START Passage to read

The Pacific Islands, which include Hawaii and the U.S. Pacific territories, are home to 96 percent of U.S. MPAs of varying levels of protection and 99.5 percent of U.S. marine reserves, areas that are fully to highly protected. Meanwhile, less than 2 percent of the waters around the continental United States are set aside in MPAs, nearly all of which have the lowest levels of protection. This disparity undermines the conservation goals at the core of the 30×30 push, as protections in the Pacific mask the paucity of protection in the rest of the country. Achieving this national goal requires ensuring a representative network of protected areas.

99.5%

Percentage of U.S. marine reserves that are located in the Pacific Islands

Additionally, protected areas only result in benefits to nature and people when they are implemented and well enforced. This occurs when a management plan is enacted with planned activities to mitigate threats and achieve conservation goals, such as the hiring of staff or the monitoring of resources. Yet some of the largest protected areas in the United States remain unimplemented.

For example, the Mariana Trench and the Pacific Remote Islands marine national monuments, which were designated during the Bush administration in 2009, have yet to deliver final management plans three presidential administrations later. The Mariana Trench Marine National Monument only has one ranger in the Mariana Islands, responsible for an area 20 times the size of Yellowstone National Park. And the Northeast Canyons and Seamounts Marine National Monument, designated in 2016 during the Obama administration, just announced a notice of intent to begin the multiyear process of developing a management plan.

Additional protected area designations are going to be critical for achieving 30×30 in the United States. The National Oceanic and Atmospheric Administration (NOAA) should build up its National Marine Sanctuaries program by working with and following the lead of nominating communities to begin or complete designation of all proposed national marine sanctuaries in its inventory of successful nominations, including Chumash Heritage, Hudson Canyon, Mariana Trench, Alaĝum Kanuux̂, and Papahānaumokuākea.

END Passage to read

• **What this task involves**
Reproduce word for word the part of the passage on U.S. marine protected areas that begins at the words "The Pacific Islands, which" and stops after "of protected areas.". Rely solely on the passage on U.S. marine protected areas.

START Entries

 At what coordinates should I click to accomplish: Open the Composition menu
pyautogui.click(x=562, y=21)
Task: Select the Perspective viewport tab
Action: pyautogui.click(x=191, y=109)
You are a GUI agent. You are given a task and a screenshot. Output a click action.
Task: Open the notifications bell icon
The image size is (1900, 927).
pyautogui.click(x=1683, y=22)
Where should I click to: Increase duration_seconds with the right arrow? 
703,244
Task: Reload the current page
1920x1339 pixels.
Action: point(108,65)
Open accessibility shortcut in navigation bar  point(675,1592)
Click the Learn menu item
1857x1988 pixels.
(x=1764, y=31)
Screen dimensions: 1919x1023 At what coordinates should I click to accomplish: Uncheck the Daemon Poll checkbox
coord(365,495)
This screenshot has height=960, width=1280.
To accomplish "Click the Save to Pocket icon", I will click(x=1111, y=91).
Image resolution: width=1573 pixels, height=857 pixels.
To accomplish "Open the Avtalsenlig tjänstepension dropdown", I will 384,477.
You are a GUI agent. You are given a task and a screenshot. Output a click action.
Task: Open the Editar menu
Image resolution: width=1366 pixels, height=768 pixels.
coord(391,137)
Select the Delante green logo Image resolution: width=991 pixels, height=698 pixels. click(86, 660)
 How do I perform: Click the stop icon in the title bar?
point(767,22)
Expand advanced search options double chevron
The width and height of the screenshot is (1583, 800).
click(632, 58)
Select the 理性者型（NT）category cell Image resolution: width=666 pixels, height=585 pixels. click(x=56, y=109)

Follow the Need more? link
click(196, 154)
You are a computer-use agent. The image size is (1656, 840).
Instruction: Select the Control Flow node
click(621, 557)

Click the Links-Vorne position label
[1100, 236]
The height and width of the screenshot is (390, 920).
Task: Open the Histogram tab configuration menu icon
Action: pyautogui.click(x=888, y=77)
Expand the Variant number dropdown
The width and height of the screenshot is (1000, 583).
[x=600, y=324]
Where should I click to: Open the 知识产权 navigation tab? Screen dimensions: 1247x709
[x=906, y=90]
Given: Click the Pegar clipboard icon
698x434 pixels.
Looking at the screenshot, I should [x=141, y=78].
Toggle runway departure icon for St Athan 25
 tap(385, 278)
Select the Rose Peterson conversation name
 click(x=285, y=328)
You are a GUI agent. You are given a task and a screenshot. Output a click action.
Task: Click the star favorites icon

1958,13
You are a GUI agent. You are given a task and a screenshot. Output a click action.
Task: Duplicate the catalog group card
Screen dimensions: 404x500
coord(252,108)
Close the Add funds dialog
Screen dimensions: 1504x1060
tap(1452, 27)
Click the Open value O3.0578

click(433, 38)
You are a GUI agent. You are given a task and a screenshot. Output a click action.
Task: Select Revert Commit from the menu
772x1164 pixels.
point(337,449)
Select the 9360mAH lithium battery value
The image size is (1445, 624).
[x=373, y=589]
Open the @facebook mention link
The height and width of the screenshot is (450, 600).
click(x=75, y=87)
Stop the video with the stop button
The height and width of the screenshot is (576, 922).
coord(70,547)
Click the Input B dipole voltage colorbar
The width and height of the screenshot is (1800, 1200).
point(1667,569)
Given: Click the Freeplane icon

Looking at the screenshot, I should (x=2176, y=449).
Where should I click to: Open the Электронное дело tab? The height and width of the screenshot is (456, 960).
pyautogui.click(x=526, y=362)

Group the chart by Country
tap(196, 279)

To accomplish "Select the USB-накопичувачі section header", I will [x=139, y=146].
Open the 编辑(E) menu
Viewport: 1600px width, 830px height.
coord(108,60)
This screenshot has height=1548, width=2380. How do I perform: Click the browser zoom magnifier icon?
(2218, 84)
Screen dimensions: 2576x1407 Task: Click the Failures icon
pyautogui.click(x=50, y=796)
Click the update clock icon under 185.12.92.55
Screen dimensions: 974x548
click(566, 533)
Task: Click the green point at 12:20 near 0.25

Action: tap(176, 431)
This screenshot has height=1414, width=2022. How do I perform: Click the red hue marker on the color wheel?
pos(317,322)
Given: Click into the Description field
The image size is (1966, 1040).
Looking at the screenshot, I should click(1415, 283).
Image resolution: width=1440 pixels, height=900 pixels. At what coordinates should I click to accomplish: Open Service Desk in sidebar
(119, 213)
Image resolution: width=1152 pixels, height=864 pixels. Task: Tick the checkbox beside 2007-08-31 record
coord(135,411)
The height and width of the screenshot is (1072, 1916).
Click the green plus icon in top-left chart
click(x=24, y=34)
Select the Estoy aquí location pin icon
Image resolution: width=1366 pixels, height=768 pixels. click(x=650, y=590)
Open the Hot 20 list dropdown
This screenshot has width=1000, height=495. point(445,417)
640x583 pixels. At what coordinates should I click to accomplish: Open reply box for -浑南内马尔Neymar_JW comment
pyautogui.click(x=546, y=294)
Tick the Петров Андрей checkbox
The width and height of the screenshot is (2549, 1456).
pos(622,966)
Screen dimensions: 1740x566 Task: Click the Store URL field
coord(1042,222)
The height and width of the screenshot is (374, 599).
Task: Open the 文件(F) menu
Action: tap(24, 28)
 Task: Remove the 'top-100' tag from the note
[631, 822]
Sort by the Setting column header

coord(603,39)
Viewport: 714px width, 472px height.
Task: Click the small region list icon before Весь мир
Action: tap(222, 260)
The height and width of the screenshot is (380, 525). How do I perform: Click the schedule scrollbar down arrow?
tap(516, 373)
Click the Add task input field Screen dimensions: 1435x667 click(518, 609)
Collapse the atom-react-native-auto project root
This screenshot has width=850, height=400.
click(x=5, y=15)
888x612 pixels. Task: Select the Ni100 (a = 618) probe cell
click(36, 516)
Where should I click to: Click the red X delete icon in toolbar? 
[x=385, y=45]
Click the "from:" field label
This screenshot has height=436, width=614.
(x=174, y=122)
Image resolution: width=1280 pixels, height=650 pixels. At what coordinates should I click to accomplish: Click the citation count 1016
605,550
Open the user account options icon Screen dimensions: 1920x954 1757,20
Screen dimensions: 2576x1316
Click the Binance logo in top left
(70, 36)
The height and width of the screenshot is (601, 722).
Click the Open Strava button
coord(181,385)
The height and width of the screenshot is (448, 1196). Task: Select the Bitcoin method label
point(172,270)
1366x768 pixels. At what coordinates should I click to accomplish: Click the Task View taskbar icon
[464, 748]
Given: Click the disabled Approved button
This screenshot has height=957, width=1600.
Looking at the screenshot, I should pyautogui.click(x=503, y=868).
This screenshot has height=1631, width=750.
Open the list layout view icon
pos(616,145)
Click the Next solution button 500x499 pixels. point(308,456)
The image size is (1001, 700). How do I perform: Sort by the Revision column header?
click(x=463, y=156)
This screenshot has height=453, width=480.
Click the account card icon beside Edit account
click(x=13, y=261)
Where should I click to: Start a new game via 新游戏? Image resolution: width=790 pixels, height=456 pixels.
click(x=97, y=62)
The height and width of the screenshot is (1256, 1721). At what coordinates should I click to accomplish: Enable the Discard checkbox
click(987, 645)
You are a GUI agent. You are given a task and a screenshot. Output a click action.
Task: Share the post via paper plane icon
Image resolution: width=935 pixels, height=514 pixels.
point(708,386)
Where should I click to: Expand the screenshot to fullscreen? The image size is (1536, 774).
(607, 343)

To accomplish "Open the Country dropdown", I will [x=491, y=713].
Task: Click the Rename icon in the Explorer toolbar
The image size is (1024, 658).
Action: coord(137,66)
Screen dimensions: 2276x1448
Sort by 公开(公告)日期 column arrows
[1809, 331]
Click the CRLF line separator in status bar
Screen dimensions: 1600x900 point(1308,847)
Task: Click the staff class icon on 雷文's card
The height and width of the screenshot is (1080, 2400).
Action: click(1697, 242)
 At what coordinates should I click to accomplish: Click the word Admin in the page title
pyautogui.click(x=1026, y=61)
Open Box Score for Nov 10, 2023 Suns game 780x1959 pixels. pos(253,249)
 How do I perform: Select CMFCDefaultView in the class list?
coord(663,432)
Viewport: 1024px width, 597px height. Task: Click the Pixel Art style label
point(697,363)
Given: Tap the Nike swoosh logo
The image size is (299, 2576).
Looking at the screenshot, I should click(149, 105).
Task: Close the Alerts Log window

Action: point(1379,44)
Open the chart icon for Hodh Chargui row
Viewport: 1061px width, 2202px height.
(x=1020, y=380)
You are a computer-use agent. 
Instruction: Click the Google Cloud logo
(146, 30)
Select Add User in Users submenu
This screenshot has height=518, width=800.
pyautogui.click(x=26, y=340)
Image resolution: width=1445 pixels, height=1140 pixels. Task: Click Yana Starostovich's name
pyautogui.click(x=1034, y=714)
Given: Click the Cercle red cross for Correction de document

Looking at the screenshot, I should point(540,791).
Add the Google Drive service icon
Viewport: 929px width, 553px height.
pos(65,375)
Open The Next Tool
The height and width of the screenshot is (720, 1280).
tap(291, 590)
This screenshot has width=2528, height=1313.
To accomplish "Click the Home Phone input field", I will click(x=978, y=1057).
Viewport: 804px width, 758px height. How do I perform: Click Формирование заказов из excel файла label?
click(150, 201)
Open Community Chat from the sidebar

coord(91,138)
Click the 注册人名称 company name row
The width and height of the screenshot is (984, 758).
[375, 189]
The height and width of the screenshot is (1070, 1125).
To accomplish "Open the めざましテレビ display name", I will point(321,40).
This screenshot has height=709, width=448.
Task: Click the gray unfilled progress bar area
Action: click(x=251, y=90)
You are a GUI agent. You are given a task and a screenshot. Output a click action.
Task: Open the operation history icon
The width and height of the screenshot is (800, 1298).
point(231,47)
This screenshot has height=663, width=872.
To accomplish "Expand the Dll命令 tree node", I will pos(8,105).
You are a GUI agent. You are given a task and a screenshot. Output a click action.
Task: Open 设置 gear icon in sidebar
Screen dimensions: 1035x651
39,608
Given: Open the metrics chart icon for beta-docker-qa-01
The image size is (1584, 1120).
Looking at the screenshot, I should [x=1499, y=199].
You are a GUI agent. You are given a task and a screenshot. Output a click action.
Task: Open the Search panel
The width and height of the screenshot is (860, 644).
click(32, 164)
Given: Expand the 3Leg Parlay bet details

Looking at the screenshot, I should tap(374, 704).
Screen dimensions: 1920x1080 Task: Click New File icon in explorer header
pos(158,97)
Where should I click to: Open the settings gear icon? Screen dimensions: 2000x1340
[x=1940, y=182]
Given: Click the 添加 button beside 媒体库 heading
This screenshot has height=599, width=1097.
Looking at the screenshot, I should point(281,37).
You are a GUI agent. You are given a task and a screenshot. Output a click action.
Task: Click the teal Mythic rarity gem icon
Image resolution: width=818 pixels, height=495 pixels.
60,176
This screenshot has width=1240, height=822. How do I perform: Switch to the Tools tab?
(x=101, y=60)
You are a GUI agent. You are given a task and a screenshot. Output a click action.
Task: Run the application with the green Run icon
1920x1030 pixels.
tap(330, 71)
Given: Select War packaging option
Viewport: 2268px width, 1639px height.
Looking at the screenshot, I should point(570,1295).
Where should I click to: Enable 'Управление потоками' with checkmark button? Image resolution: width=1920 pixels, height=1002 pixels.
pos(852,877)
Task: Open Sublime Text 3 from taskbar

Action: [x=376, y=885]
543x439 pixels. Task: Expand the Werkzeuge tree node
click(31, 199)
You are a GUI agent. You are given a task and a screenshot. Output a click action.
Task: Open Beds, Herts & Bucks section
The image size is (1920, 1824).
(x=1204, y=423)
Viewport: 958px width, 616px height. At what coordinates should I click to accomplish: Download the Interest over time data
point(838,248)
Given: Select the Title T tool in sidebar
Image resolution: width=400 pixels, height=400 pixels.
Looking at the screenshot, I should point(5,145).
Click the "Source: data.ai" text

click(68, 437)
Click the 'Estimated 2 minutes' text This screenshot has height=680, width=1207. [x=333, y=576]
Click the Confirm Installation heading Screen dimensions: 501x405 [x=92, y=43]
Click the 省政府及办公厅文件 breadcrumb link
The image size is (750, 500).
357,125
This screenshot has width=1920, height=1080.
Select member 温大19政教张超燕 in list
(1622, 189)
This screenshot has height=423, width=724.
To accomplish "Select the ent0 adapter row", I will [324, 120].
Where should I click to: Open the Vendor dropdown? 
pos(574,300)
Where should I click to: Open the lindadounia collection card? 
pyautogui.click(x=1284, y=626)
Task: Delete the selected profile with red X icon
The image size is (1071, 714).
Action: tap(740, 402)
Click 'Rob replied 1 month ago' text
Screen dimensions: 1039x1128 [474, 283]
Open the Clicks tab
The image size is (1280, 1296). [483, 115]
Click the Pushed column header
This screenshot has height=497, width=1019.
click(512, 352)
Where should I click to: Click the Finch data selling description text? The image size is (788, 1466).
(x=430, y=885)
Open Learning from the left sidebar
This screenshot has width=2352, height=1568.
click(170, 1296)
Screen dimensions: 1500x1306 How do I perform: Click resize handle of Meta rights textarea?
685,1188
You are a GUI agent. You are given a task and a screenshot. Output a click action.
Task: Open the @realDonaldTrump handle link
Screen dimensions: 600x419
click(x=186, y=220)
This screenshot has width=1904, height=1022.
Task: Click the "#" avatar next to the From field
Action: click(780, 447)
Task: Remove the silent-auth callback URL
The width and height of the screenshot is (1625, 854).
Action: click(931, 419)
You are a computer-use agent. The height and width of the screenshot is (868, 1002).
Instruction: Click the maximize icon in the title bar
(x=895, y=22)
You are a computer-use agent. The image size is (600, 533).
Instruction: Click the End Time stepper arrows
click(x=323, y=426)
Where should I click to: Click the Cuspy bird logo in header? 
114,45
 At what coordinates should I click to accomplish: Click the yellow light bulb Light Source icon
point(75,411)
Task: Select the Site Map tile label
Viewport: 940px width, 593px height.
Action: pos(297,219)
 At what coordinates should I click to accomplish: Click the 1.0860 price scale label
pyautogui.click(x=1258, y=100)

END Entries

• **Task solution**
The Pacific Islands, which include Hawaii and the U.S. Pacific territories, are home to 96 percent of U.S. MPAs of varying levels of protection and 99.5 percent of U.S. marine reserves, areas that are fully to highly protected. Meanwhile, less than 2 percent of the waters around the continental United States are set aside in MPAs, nearly all of which have the lowest levels of protection. This disparity undermines the conservation goals at the core of the 30×30 push, as protections in the Pacific mask the paucity of protection in the rest of the country. Achieving this national goal requires ensuring a representative network of protected areas.